Manama : Bahrain’s tourism and hospitality industry has been on a steady path of growth, after recovering from the effects of the 2011 unrest, the latest GCC Hospitality Industry Report revealed.

According to the report, prepared by Alpen Capital, the industry is projected to reach $0.7 billion by 2020, translating into an annual average growth of 7.3pc from 2015. “The onset of political unrest in Bahrain at the start of 2011 had a severe impact on the tourism market, as foreign tourist arrivals dropped year-on-year by more than 40pc. However, recovery has been strong with tourist arrivals growing by 15pc annually post the turmoil,” the report revealed. 

“A modest revival of oil prices and government plans to promote the country as a boutique destination is likely to boost tourist arrivals. International tourist arrivals to Bahrain are expected to grow at a CAGR of 4.7pc during the forecast period, broadly in line with the increase in hotel and serviced apartment rooms supply. The significant surge expected in occupancy is mainly due to a low base and in view of a strong revival in the country’s tourism landscape.” it stated.

“The drop of oil prices is one of the main challenges facing hospitality and tourism sector of the GCC region,” the report said. 

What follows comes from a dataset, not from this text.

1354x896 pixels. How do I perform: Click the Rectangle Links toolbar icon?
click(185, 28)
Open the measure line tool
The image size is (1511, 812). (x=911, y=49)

“A slump in the oil prices has slowed down the oil-dependent GCC economies, thus adversely affecting business sentiments in the region and forcing most of the member countries to resort to austerity measures. Consequently, spending on business travel and MICE events have reduced. For instance, the UAE-based corporates have reduced their spending on corporate travel by 5pc to 8pc in the last two years alone,” it explained, and added: “Key business cities such as Doha and Riyadh are also witnessing a similar phenomenon. The drop in economic activity is also resulting in job losses or pay cuts across the region.”

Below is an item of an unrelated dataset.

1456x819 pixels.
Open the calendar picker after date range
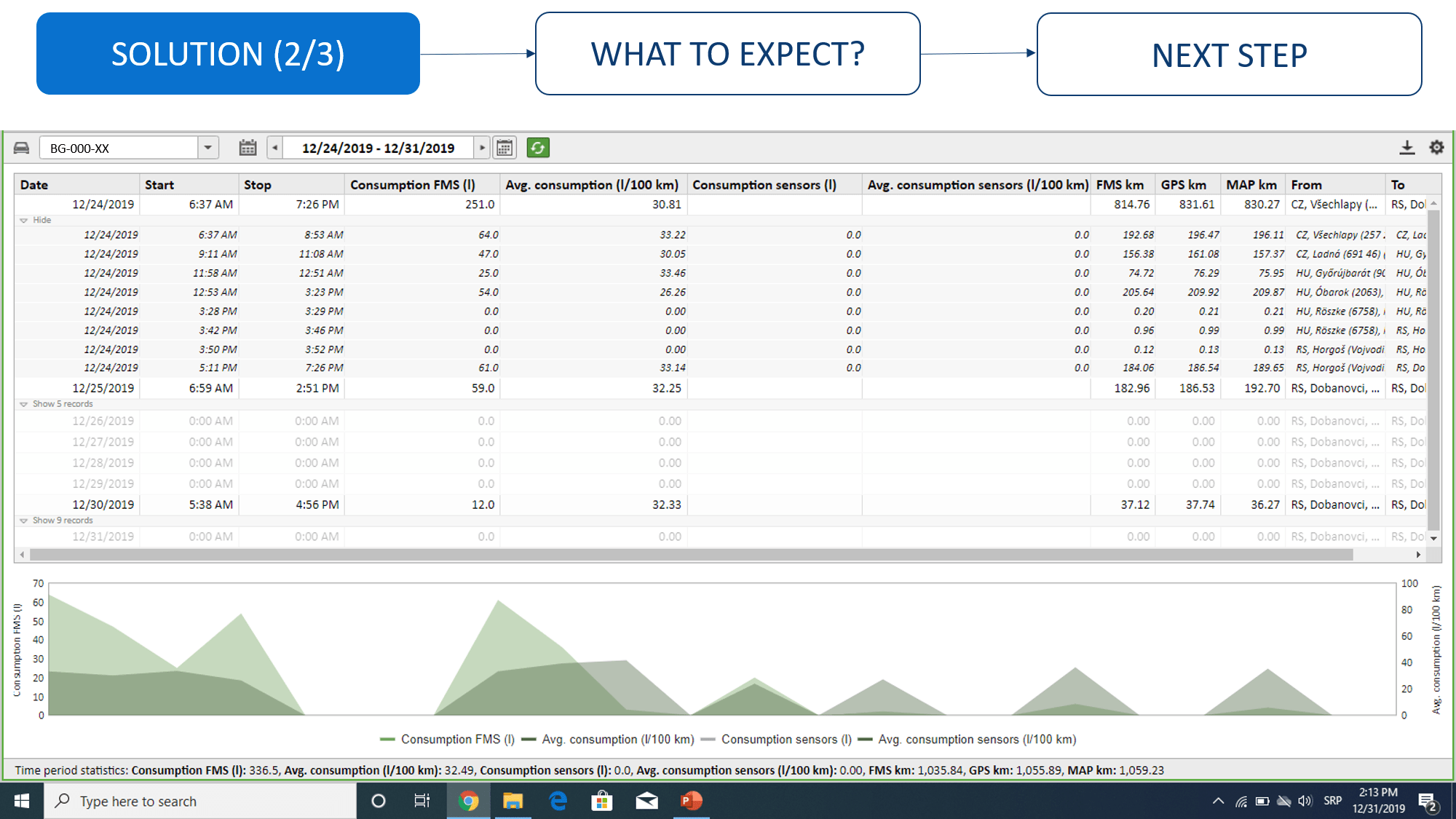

“Recently, Saudi Arabia and Oman reduced benefits to their public sector employees. Consequently, a lower disposable income of the regional residents is likely to have a negative impact on their inter-regional travelling plans and the hospitality market. An ongoing slowdown in oil prices could further result in lower ADRs and occupancy rates,” the report added. 

In April 2016, Bahrain unveiled a new tourism brand entity with a slogan – “Ours. Yours. Bahrain”. 

The government has also framed a tourism strategy focusing on the development of beaches, promotion of island living concept, and revamping of incoming tourist access points such as port facilities for yachts. 

The key objectives of the strategy are to double the contribution of tourism to the country’s GDP by 2018, promote Bahrain as a destination in China and India, increase average stay per tourist, and increase the number of cruise visitors.